# TASKS FOR THIS EXERCISE:
1. According to the Eli Lilly case study, how long has Lilly's medium-size Humulin fermentation production area run with its original controls?
2. Retype the stretch of the Eli Lilly case study from "Proven Results: Eli" through "using fermentation technology.", keeping every word and punctuation mark unchanged.
** SOURCE TEXT follows **
Proven Results: Eli Lilly
DeltaV™ System Pilot Project Leads to Automation Update for Eli Lilly Recombinant DNA Product
DeltaV™ System Pilot Project Leads to Automation Update for Eli Lilly Recombinant DNA Product
RESULTS
APPLICATION
Batch pharmaceutical bacterial fermentation
CUSTOMER
Eli Lilly and Company. In 1982, Lilly’s Humulin product (biosynthetic human insulin) became the first pharmaceutical product in the world made by bacteria genetically engineered through recombinant DNA technology. Other well-known Lilly pharmaceuticals include the antidepressant Prozac and the antibiotics Ceclor (cefaclor) and Vancocin (vancomycin hydrochloride). As a point of history, the company was the first to mass produce penicillin using fermentation technology.
CHALLENGE
Until recently, process automation at Lilly usually involved dedicated, single-product manufacturing facilities validated to meet FDA regulations and then run as long as possible without change. Large- and medium-size facilities might be run by distributed control systems (DCSs), and smaller areas by programmable logic controllers (PLC).
Pharmaceutical manufacturers are reluctant to change controls because to do so requires revalidation, a costly effort due to lost production and intensive documentation. Lilly’s medium-size Humulin fermentation production area, for example, has run for 15 years with the original controls. Although the production equipment has many years of life left, spare parts for the controls are becoming harder to find. The automation and some of the instrumentation must shortly be replaced and the controls revalidated. Systems from Fisher-Rosemount and Foxboro, as well as some systems designed in-house, have all been used at various times since the early 1970s.
SOLUTION
Flexible manufacturing a goal
Lilly’s approach to pharmaceutical manufacturing is moving away from such dedicated facilities. The pace of product development is accelerating, especially in efforts to target specific diseases with tailored products derived from biosynthetic reactions. The company is now building facilities with smaller, more flexible process areas that can be linked in various configurations or switched from one product to another. Process revalidation is still an issue, but the advantages of production flexibility outweigh the cost. Up-front design using S88 (ISA S88 batch control standard) modularity also helps reduce costs.
Scalable automation ideal
The move to install flexible new facilities, and also to upgrade numerous older facilities, is altering the way Lilly approaches automating its processes as well.
Until recently, the cost of the first channel in an automation system was in the range of $500,000. Today, new scalable automation cuts this cost to $50,000 or less. A DCS can now be considered for small applications that just a year ago would have required hybrid PLC/operator interface (OI) equipment. Today’s scalable automation has been a proven performer for medium-size production facilities.
** End of SOURCE TEXT **
** RECORDED INFORMATION follows **
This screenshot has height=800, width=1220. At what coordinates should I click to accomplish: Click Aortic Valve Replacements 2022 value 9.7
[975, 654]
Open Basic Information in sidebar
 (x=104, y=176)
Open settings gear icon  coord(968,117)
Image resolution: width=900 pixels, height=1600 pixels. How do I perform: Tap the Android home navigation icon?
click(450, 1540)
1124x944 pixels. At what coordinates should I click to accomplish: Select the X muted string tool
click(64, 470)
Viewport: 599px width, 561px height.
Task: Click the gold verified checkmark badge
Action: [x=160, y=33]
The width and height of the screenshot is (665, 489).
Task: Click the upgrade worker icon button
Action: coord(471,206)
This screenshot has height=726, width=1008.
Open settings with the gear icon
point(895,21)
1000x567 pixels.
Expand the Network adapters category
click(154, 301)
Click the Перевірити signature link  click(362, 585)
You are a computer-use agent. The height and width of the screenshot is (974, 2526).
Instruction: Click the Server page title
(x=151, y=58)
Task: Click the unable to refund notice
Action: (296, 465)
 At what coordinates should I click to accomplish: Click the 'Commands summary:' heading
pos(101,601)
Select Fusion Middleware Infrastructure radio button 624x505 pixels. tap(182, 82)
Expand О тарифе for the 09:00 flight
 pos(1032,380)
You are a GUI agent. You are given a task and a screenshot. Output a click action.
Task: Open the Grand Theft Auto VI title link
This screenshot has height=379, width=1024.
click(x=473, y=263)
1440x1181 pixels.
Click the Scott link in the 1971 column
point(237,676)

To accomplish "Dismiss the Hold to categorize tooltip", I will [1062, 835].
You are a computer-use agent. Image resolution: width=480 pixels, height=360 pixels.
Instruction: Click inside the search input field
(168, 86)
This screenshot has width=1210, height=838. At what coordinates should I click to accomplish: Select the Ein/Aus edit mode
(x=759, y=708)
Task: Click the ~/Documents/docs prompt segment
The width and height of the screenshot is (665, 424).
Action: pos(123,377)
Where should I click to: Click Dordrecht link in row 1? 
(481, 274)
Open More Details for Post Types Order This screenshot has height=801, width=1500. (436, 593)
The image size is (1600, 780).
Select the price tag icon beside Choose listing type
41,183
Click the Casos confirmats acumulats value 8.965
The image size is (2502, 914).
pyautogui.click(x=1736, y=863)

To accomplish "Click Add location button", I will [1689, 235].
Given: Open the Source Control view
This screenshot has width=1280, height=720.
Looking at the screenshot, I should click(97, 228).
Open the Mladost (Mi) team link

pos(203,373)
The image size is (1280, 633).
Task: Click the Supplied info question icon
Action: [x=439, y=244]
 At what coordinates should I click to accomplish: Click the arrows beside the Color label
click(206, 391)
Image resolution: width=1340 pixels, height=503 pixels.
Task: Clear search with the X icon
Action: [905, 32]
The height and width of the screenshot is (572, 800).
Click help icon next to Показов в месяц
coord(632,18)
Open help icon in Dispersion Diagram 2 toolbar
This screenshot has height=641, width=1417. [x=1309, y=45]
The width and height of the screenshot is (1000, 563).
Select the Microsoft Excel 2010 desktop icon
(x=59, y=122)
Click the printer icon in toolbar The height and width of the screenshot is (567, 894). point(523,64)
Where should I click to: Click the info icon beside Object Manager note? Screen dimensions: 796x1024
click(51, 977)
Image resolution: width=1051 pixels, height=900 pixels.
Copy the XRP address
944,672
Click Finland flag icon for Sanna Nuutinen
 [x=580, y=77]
** End of RECORDED INFORMATION **
# RESPONSES FOR EACH TASK:
1. 15 years

2.
Proven Results: Eli Lilly
DeltaV™ System Pilot Project Leads to Automation Update for Eli Lilly Recombinant DNA Product
DeltaV™ System Pilot Project Leads to Automation Update for Eli Lilly Recombinant DNA Product
RESULTS
APPLICATION
Batch pharmaceutical bacterial fermentation
CUSTOMER
Eli Lilly and Company. In 1982, Lilly’s Humulin product (biosynthetic human insulin) became the first pharmaceutical product in the world made by bacteria genetically engineered through recombinant DNA technology. Other well-known Lilly pharmaceuticals include the antidepressant Prozac and the antibiotics Ceclor (cefaclor) and Vancocin (vancomycin hydrochloride). As a point of history, the company was the first to mass produce penicillin using fermentation technology.